▶ _Problem to work on_
Everything from the line containing "Image resolution: width=1400" through the final line of the material is to be restated word for word, and only that.

▶ _Records for this exercise_

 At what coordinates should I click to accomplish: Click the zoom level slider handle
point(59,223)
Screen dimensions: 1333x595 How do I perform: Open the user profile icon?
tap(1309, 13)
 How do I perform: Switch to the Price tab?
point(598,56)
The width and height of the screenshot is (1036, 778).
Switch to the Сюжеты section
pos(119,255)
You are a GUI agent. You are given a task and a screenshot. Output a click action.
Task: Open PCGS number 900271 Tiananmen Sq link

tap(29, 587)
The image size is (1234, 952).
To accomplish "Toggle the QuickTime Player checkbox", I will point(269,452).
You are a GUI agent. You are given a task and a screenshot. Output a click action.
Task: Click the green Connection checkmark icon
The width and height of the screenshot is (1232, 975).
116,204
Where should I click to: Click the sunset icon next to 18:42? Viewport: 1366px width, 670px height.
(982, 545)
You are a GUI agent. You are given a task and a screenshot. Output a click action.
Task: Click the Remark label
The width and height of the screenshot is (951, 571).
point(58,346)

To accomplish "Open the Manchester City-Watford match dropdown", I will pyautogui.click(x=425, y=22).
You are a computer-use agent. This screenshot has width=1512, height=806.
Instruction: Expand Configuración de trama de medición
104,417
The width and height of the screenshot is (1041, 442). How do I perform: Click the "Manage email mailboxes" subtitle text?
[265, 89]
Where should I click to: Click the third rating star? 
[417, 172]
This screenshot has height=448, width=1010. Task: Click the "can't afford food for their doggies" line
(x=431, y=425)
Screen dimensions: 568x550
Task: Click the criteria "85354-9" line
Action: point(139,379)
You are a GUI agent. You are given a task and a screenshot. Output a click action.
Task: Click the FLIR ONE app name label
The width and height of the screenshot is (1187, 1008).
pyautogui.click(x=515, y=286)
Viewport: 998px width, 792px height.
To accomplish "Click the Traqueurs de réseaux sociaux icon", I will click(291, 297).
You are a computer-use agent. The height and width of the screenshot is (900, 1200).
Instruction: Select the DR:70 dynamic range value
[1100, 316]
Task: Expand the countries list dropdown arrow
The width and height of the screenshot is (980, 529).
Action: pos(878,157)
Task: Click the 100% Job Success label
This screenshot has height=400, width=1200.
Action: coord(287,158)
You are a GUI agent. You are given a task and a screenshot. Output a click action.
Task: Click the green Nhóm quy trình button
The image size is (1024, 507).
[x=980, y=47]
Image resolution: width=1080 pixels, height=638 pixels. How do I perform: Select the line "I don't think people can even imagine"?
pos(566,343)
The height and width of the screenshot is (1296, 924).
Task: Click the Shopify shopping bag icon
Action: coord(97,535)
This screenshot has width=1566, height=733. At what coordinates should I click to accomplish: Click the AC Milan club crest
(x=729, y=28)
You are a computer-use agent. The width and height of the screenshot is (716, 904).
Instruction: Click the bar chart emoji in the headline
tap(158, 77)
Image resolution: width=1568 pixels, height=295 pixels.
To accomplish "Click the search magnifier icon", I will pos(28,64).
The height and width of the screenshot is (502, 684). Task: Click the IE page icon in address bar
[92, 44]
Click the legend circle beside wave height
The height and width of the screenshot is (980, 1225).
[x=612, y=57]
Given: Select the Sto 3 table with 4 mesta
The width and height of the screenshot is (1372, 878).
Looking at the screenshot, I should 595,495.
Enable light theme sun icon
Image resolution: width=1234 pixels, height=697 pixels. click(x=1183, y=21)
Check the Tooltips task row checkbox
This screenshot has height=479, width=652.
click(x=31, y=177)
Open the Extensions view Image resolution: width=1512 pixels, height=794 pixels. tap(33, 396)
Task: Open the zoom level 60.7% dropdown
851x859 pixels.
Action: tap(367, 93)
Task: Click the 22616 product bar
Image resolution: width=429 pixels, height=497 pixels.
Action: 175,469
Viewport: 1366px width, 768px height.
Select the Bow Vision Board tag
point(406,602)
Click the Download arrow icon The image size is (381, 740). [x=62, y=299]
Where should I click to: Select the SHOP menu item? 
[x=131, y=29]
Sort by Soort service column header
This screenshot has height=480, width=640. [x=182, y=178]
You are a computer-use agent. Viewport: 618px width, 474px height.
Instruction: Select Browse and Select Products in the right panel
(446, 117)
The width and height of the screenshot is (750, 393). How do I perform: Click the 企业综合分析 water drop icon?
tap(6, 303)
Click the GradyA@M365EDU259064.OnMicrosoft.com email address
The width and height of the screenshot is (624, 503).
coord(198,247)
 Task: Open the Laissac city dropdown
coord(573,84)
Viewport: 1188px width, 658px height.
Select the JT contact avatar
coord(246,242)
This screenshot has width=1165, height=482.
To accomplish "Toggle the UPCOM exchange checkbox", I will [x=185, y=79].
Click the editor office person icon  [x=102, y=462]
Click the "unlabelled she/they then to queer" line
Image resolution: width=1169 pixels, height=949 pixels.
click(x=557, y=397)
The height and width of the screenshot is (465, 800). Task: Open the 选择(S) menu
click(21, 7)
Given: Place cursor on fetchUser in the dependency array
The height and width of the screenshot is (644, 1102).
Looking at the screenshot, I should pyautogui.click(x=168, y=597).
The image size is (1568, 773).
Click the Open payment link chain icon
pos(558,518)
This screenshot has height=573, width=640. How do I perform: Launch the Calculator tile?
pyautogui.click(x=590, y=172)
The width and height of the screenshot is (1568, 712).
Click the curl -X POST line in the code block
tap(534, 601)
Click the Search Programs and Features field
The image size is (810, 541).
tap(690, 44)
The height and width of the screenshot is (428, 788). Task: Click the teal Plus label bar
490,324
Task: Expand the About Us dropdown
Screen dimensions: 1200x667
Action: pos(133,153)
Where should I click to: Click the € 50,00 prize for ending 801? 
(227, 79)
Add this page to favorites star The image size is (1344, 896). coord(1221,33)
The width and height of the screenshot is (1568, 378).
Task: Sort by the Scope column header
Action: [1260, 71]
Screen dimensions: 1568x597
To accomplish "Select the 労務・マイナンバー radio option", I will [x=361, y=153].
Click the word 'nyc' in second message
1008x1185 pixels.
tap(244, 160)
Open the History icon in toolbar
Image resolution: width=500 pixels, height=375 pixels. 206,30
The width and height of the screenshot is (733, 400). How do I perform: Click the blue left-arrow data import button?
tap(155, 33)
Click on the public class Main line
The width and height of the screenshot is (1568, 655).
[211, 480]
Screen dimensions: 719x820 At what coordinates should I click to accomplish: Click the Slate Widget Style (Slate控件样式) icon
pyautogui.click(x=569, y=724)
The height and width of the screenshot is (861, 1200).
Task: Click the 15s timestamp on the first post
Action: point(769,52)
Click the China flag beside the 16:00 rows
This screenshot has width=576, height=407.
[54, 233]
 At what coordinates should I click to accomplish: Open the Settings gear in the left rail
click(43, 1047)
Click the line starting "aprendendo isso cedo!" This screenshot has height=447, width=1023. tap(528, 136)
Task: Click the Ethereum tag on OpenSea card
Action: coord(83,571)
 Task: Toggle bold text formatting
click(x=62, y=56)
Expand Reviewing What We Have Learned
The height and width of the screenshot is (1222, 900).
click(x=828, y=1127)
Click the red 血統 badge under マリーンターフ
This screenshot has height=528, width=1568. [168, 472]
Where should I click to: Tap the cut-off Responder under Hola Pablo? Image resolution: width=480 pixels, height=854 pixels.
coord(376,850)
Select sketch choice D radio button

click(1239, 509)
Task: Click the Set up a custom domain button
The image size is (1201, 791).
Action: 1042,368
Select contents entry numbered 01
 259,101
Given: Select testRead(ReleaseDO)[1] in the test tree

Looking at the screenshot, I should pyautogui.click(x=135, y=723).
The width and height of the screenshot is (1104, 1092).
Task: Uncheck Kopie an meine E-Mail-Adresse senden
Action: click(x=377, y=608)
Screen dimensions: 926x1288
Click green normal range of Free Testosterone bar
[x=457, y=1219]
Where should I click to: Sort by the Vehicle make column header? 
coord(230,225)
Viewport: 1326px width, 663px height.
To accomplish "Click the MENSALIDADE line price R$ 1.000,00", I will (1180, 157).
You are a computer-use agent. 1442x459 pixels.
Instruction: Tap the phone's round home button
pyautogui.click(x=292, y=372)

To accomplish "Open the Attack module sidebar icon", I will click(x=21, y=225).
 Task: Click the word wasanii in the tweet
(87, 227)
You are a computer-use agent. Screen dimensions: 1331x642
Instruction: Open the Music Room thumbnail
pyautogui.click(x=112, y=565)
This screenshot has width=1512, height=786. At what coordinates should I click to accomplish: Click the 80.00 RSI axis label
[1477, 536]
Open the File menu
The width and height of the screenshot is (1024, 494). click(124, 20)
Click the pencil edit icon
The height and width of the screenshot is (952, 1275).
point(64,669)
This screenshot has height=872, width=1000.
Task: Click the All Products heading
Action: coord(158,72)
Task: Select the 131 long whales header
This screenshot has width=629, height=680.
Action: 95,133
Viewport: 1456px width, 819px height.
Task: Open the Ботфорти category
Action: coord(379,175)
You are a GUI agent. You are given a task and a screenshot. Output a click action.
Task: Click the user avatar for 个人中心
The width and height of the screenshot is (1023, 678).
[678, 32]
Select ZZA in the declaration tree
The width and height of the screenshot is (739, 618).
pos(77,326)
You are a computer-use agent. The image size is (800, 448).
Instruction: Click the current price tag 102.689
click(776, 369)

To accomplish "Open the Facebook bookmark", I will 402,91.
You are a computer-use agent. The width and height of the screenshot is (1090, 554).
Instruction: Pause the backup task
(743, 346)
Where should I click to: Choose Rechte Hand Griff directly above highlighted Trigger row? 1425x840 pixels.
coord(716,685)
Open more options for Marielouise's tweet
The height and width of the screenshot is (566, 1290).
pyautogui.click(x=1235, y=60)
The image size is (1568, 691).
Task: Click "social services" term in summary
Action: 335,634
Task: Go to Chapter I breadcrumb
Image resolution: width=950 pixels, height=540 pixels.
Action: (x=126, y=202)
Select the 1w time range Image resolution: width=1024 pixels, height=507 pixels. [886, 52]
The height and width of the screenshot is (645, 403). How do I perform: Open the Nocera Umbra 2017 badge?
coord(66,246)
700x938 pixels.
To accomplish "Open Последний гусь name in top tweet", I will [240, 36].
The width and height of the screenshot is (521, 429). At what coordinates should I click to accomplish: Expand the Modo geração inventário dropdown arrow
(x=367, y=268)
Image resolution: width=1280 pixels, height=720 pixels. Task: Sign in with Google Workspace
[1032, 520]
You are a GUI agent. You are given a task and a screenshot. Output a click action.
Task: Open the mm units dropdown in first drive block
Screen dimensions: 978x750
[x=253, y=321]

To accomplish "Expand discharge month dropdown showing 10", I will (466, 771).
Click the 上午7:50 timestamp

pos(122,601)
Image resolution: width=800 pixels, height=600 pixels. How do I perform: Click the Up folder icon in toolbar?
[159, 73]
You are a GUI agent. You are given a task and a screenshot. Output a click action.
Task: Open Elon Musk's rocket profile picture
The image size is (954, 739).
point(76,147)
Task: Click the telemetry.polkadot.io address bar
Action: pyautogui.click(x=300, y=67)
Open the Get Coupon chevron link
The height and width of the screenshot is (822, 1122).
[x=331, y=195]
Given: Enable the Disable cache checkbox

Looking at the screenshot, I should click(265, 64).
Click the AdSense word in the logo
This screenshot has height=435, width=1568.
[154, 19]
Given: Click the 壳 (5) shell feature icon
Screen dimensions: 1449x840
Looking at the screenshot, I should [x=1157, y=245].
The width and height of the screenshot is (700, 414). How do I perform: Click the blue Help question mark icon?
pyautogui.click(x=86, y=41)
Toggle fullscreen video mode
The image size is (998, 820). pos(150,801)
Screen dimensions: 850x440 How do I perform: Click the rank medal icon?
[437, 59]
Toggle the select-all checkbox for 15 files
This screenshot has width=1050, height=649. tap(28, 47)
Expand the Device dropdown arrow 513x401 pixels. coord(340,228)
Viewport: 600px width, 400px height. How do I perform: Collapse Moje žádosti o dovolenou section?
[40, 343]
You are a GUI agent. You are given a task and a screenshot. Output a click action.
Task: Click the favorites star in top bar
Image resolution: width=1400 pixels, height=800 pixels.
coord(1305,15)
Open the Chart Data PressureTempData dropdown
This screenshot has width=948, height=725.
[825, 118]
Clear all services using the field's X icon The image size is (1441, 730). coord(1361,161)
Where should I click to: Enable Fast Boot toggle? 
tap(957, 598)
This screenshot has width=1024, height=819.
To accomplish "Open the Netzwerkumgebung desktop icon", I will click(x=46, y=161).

▶ _Exercise result_
Image resolution: width=1400 pixels, height=800 pixels.
coord(1305,15)
Open the Chart Data PressureTempData dropdown
This screenshot has width=948, height=725.
[825, 118]
Clear all services using the field's X icon The image size is (1441, 730). coord(1361,161)
Where should I click to: Enable Fast Boot toggle? 
tap(957, 598)
This screenshot has width=1024, height=819.
To accomplish "Open the Netzwerkumgebung desktop icon", I will click(x=46, y=161).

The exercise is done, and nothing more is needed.